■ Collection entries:
========

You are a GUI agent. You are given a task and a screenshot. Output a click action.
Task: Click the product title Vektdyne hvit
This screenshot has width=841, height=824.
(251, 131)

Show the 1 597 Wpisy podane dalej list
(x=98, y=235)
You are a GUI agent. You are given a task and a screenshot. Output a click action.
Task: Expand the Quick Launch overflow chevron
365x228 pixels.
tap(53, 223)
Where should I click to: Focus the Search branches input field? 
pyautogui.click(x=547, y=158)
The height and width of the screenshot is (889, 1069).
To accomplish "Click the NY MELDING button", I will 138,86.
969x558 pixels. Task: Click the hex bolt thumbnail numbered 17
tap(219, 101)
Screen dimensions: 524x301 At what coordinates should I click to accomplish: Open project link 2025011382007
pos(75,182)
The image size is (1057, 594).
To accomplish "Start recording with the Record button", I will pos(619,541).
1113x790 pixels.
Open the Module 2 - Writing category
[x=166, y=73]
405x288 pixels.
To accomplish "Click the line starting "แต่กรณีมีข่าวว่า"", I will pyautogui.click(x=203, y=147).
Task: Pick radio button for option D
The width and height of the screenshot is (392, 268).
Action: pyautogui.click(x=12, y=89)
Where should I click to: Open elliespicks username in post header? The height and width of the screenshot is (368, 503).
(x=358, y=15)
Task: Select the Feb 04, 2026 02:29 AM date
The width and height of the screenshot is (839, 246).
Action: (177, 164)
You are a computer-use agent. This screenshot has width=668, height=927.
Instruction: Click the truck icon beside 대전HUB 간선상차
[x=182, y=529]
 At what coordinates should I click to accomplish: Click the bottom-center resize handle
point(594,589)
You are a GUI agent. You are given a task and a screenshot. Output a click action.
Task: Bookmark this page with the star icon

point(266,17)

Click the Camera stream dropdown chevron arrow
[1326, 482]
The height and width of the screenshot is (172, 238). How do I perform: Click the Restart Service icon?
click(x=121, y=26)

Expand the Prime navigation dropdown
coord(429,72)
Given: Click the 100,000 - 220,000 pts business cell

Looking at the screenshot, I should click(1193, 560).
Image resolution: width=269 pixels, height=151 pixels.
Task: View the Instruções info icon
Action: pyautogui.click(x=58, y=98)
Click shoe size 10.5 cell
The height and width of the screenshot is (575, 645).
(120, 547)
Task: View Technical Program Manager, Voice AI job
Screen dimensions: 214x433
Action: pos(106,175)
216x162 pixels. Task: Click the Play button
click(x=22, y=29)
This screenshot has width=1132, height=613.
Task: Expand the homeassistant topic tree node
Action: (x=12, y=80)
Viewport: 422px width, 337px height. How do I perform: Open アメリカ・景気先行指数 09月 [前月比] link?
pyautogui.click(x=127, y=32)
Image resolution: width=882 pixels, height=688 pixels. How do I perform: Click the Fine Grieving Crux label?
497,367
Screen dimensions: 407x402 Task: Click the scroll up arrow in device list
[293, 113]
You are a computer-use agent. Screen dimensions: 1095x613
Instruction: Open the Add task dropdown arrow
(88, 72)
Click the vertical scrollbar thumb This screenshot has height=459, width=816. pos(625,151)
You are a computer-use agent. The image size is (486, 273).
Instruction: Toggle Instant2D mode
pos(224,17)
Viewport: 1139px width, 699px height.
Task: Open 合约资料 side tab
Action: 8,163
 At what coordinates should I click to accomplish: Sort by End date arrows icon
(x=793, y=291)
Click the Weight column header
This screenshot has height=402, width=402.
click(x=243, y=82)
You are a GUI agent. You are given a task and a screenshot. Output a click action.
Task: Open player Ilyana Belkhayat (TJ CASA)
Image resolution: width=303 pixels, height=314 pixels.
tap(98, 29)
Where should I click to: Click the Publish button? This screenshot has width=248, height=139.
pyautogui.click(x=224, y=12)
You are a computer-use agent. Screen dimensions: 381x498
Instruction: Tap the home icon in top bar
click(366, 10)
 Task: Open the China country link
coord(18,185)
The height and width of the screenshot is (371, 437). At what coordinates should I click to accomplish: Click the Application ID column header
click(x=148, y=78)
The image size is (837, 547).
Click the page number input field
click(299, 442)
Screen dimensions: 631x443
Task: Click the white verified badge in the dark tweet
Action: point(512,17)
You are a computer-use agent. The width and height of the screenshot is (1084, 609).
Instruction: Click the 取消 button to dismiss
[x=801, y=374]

========

■ WHAT THE EXERCISE ASKS:
Give back all the data exactly as it was written.

■ RESPONSE BOX:
You are a GUI agent. You are given a task and a screenshot. Output a click action.
Task: Click the product title Vektdyne hvit
This screenshot has width=841, height=824.
(251, 131)

Show the 1 597 Wpisy podane dalej list
(x=98, y=235)
You are a GUI agent. You are given a task and a screenshot. Output a click action.
Task: Expand the Quick Launch overflow chevron
365x228 pixels.
tap(53, 223)
Where should I click to: Focus the Search branches input field? 
pyautogui.click(x=547, y=158)
The height and width of the screenshot is (889, 1069).
To accomplish "Click the NY MELDING button", I will 138,86.
969x558 pixels. Task: Click the hex bolt thumbnail numbered 17
tap(219, 101)
Screen dimensions: 524x301 At what coordinates should I click to accomplish: Open project link 2025011382007
pos(75,182)
The image size is (1057, 594).
To accomplish "Start recording with the Record button", I will pos(619,541).
1113x790 pixels.
Open the Module 2 - Writing category
[x=166, y=73]
405x288 pixels.
To accomplish "Click the line starting "แต่กรณีมีข่าวว่า"", I will pyautogui.click(x=203, y=147).
Task: Pick radio button for option D
The width and height of the screenshot is (392, 268).
Action: pyautogui.click(x=12, y=89)
Where should I click to: Open elliespicks username in post header? The height and width of the screenshot is (368, 503).
(x=358, y=15)
Task: Select the Feb 04, 2026 02:29 AM date
The width and height of the screenshot is (839, 246).
Action: (177, 164)
You are a computer-use agent. This screenshot has width=668, height=927.
Instruction: Click the truck icon beside 대전HUB 간선상차
[x=182, y=529]
 At what coordinates should I click to accomplish: Click the bottom-center resize handle
point(594,589)
You are a GUI agent. You are given a task and a screenshot. Output a click action.
Task: Bookmark this page with the star icon

point(266,17)

Click the Camera stream dropdown chevron arrow
[1326, 482]
The height and width of the screenshot is (172, 238). How do I perform: Click the Restart Service icon?
click(x=121, y=26)

Expand the Prime navigation dropdown
coord(429,72)
Given: Click the 100,000 - 220,000 pts business cell

Looking at the screenshot, I should click(1193, 560).
Image resolution: width=269 pixels, height=151 pixels.
Task: View the Instruções info icon
Action: pyautogui.click(x=58, y=98)
Click shoe size 10.5 cell
The height and width of the screenshot is (575, 645).
(120, 547)
Task: View Technical Program Manager, Voice AI job
Screen dimensions: 214x433
Action: pos(106,175)
216x162 pixels. Task: Click the Play button
click(x=22, y=29)
This screenshot has width=1132, height=613.
Task: Expand the homeassistant topic tree node
Action: (x=12, y=80)
Viewport: 422px width, 337px height. How do I perform: Open アメリカ・景気先行指数 09月 [前月比] link?
pyautogui.click(x=127, y=32)
Image resolution: width=882 pixels, height=688 pixels. How do I perform: Click the Fine Grieving Crux label?
497,367
Screen dimensions: 407x402 Task: Click the scroll up arrow in device list
[293, 113]
You are a computer-use agent. Screen dimensions: 1095x613
Instruction: Open the Add task dropdown arrow
(88, 72)
Click the vertical scrollbar thumb This screenshot has height=459, width=816. pos(625,151)
You are a computer-use agent. The image size is (486, 273).
Instruction: Toggle Instant2D mode
pos(224,17)
Viewport: 1139px width, 699px height.
Task: Open 合约资料 side tab
Action: 8,163
 At what coordinates should I click to accomplish: Sort by End date arrows icon
(x=793, y=291)
Click the Weight column header
This screenshot has height=402, width=402.
click(x=243, y=82)
You are a GUI agent. You are given a task and a screenshot. Output a click action.
Task: Open player Ilyana Belkhayat (TJ CASA)
Image resolution: width=303 pixels, height=314 pixels.
tap(98, 29)
Where should I click to: Click the Publish button? This screenshot has width=248, height=139.
pyautogui.click(x=224, y=12)
You are a computer-use agent. Screen dimensions: 381x498
Instruction: Tap the home icon in top bar
click(366, 10)
 Task: Open the China country link
coord(18,185)
The height and width of the screenshot is (371, 437). At what coordinates should I click to accomplish: Click the Application ID column header
click(x=148, y=78)
The image size is (837, 547).
Click the page number input field
click(299, 442)
Screen dimensions: 631x443
Task: Click the white verified badge in the dark tweet
Action: point(512,17)
You are a computer-use agent. The width and height of the screenshot is (1084, 609).
Instruction: Click the 取消 button to dismiss
[x=801, y=374]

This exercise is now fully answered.